- Pearson in May 1925

Personal information
- Full name: Arthur Pearson
- Born: 11 February 1896 Hawthorn, Victoria
- Died: 11 February 1963 (aged 67) Jordanville, Victoria
- Original team: Hawthorn Juniors
- Debut: Round 1, 1925, Hawthorn vs. Richmond, at Glenferrie Oval
- Height: 184 cm (6 ft 0 in)
- Weight: 83 kg (183 lb)
- Position: Centre half-back

Playing career^{1}
- Years: Club / Games (Goals)
- 1922–1924: Hawthorn (VFA) / 46 (54)
- 1925: Hawthorn / 06 0(2)
- ^{1} Playing statistics correct to the end of 1925.

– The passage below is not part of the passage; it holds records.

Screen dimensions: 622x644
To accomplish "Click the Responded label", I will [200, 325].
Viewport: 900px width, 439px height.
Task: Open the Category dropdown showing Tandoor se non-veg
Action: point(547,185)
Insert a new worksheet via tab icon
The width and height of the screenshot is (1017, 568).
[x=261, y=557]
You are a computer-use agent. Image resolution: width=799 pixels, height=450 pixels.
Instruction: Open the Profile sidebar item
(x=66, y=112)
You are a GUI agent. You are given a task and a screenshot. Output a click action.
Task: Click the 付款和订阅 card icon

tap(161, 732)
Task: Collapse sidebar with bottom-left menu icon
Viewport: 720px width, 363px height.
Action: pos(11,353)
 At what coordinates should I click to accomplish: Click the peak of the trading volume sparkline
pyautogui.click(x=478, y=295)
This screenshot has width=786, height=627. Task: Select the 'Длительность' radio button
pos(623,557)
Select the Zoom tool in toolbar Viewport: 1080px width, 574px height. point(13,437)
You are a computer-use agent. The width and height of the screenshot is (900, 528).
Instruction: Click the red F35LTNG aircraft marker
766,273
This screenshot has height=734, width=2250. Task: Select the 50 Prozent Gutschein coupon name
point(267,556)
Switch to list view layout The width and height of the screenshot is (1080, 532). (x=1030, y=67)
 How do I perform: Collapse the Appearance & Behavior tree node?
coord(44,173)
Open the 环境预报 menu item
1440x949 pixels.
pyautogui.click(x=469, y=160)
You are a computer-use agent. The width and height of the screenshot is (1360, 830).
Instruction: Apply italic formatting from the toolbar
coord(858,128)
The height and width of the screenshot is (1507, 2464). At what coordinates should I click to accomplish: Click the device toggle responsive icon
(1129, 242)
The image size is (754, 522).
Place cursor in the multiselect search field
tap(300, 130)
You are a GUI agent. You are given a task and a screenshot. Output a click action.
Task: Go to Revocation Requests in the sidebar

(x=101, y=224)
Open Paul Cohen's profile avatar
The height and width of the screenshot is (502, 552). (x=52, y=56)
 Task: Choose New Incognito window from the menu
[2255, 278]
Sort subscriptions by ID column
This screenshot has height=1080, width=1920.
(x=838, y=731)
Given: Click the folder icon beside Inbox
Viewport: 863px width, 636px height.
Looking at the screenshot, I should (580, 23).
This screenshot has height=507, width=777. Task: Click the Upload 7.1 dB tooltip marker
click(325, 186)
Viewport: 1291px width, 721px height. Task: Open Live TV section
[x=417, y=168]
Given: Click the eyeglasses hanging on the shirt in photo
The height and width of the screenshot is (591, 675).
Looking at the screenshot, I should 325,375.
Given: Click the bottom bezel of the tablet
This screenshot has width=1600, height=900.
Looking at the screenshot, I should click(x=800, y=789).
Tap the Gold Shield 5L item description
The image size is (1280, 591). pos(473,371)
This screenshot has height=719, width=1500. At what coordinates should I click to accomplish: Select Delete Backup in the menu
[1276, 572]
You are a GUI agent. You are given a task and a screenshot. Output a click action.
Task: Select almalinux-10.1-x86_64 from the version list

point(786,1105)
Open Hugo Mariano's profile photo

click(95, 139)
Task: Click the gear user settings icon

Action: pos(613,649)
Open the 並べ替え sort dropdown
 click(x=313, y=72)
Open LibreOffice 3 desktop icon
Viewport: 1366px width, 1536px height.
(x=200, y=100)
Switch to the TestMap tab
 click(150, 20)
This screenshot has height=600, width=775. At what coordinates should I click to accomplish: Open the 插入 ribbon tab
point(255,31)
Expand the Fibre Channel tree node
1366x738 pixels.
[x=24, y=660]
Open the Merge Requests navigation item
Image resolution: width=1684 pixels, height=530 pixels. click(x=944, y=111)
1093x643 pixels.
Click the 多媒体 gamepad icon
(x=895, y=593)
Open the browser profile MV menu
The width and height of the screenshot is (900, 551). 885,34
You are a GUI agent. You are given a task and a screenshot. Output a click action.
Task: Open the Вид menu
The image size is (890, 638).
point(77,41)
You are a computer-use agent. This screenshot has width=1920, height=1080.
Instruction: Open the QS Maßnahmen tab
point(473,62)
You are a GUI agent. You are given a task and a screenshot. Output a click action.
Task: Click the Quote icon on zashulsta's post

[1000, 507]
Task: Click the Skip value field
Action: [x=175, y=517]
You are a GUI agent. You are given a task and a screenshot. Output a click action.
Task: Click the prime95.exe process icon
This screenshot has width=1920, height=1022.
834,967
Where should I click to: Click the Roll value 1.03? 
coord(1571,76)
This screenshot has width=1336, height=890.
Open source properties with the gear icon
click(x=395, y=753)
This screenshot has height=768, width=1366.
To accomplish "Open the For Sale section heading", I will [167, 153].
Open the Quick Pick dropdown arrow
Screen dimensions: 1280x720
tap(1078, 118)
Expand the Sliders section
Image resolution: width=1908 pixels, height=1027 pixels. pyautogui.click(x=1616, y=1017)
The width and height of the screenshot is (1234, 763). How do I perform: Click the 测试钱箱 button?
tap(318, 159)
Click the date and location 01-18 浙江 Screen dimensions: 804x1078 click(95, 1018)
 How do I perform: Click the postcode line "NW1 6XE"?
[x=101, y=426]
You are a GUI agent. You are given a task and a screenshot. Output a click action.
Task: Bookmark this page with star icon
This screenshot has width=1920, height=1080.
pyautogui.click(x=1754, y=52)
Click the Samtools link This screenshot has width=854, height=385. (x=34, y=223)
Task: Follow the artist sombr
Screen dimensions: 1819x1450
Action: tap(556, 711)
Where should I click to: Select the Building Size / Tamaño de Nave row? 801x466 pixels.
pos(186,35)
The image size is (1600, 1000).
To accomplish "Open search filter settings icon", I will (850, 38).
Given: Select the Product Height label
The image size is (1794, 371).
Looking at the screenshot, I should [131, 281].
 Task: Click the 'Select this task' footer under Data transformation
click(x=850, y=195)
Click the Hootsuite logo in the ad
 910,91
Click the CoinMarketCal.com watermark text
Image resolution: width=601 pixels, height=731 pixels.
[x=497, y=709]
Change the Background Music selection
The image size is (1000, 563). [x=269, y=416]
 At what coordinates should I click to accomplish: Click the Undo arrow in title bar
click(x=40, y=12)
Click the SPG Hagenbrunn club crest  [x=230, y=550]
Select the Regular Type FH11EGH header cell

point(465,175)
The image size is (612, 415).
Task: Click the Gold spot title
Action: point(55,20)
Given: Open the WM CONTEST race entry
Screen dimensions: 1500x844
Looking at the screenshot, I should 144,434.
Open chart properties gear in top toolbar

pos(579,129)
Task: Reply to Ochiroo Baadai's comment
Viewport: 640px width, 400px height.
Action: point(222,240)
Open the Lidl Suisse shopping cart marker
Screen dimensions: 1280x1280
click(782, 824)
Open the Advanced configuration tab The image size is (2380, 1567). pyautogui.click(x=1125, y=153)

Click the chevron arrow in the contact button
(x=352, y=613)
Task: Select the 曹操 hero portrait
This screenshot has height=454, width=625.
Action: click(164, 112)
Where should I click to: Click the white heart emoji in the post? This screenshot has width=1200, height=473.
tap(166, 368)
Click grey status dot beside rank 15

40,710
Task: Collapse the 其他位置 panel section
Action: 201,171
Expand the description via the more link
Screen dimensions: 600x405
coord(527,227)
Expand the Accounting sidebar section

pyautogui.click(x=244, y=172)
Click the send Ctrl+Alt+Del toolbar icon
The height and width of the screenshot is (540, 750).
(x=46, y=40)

= Arthur Pearson (footballer) =

Australian rules footballer

Arthur Pearson (11 February 1896 – 11 February 1963) was an Australian rules footballer who played with Hawthorn in the Victorian Football League (VFL).

==Early life==
Born and raised in Hawthorn, Arthur Pearson was the youngest of the seven boys born to Nathaniel Knight Pearson (1860–1920) and Jane Pearson (1858–1934), née Malcolm.

==Football==
Pearson commenced his career with Hawthorn Juniors and joined Hawthorn for the 1922 season, playing almost every game over the next three years. He stayed with the club when they entered the VFL in 1925 and played six matches, including being one of the better players in Hawthorn's first ever VFL match. He retired at the end of the 1925 VFL season.

==Later life==
Arthur Pearson never married and worked as an engineer after his football career.

Pearson died on 11 February 1963 and is buried with his mother and brother at Burwood Cemetery.